Intelligence and democracy conflicts around the world.
Democratic countries other than the United States have also faced the conflict between maintaining the individual rights of their citizens and conducting vital intelligence and security operations. While the United States government moved to reassure the public that its civil liberties would be safeguarded, however, some nations have responded somewhat differently in the face of imminent terrorist threats.
The threat of terrorist attacks by its neighbors had been a constant presence in Israeli life, particularly since the first bombings by the Palestine Liberation Organization (PLO) in 1965. The PLO's terrorist campaign against Israel became acute during its Intifada (or "shaking off") of Israeli authority in the Occupied Territories in 1987 and again in 2001. Ranking the threat of terrorism as one of the state's most pressing concerns, Israeli law allowed the indefinite detention of suspected terrorists without trial and forbid public shows of support for terrorist groups. Although the measures were condemned by some in the international community as selectively applied against non-Israelis, the country's leaders consistently defended the practices as a necessity for survival in the face of imminent and ongoing terrorist threats.
The United Kingdom has also faced international criticism for its actions against the Irish Republican Army's violence in protest of the British presence in Northern Ireland.
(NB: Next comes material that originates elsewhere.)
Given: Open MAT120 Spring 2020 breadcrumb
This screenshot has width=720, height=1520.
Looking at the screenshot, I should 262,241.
Under the Prevention of Terrorism Act of 1974, British authorities could arrest suspected terrorists without a warrant and detain them for a week without bringing charges against them. While being interned, detainees were subjected to a range of harsh practices that included "hooding"—being isolated and forced to wear a hood over their heads—noise bombardment, and sleep and food deprivation.
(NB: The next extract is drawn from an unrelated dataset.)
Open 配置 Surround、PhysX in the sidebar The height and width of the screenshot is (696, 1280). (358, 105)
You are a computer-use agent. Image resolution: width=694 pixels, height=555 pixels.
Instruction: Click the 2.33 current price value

Post-September 11 developments. After the terrorist attacks of September 11, 2001, on the United States, the government moved to enact stricter counter-terrorist measures that once again raised concerns about the sanctity of individual civil liberties. On October 26, 2001, President George W. Bush signed the Patriot Act into law, giving the FBI and CIA broader investigatory powers and allowing them to share confidential information about suspected terrorists with one another. Under the act, both agencies could conduct residential searches without a warrant and without the presence of the suspect and could seize personal records on the spot. The provisions were not limited to investigating suspected terrorists, but were allowed in any criminal investigation. The Patriot Act also granted the FBI and CIA greater latitude in using computer tracking devices such as the Carnivore (DCS1000) to gain access to Internet and phone records.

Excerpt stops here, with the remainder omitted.